> [Yang Diharapkan]:
Tuliskan satu per satu setiap baris dalam daftar di bawah yang memuat kata "Open", tanpa mengubah isinya.

> [Daftar]:

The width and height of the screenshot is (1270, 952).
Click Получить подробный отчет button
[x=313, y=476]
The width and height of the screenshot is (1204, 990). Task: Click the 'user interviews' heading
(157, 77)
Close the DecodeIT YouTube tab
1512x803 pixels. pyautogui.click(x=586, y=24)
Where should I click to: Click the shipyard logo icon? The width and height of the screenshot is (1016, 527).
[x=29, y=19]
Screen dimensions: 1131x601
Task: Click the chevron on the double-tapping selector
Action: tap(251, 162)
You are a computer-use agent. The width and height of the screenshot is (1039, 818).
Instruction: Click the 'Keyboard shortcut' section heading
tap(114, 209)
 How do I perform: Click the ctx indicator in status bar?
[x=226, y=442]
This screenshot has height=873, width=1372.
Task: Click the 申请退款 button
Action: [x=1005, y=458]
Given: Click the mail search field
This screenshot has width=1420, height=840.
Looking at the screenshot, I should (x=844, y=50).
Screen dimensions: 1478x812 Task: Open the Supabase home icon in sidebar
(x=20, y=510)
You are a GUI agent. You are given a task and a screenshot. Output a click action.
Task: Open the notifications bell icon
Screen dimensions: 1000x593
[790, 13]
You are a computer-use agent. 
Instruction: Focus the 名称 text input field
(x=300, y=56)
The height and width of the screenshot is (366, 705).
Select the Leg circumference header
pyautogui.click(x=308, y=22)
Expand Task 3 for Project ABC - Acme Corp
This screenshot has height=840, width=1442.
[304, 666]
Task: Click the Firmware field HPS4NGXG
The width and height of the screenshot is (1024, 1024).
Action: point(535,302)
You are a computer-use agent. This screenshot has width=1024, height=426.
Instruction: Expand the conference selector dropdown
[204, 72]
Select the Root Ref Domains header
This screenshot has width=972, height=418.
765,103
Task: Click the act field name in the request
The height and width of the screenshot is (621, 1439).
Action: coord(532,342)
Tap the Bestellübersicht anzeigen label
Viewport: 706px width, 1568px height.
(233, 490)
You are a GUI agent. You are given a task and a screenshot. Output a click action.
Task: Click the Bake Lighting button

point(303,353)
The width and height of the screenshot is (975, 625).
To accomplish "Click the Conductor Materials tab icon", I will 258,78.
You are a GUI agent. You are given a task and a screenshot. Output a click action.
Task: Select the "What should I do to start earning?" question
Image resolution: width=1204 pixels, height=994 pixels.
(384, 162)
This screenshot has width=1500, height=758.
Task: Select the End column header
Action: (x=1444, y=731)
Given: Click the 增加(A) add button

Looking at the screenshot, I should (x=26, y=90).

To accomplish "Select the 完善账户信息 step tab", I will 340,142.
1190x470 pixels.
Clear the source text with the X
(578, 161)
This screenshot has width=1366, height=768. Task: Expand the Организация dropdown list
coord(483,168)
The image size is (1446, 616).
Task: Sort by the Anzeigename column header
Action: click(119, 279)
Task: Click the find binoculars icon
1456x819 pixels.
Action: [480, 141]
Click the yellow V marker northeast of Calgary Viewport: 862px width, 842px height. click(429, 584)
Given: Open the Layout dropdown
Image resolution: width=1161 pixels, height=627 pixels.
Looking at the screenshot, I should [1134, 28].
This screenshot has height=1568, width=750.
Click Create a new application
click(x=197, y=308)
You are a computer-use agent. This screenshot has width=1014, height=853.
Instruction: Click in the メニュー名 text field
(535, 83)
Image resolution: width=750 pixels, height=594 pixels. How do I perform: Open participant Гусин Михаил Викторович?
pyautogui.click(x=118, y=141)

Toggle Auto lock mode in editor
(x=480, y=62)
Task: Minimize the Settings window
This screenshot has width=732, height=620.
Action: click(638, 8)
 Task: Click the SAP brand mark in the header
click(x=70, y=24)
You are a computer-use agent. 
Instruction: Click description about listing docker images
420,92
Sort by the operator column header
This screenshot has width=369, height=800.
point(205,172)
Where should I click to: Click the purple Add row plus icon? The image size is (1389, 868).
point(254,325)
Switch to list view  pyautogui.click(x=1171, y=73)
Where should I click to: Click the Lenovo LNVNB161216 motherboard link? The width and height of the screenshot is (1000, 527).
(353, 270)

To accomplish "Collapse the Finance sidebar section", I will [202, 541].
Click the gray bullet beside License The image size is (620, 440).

> [Jawaban di Bawah]:
Screen dimensions: 1478x812 Task: Open the Supabase home icon in sidebar
Task: Open the notifications bell icon
Given: Open the Layout dropdown
Image resolution: width=750 pixels, height=594 pixels. How do I perform: Open participant Гусин Михаил Викторович?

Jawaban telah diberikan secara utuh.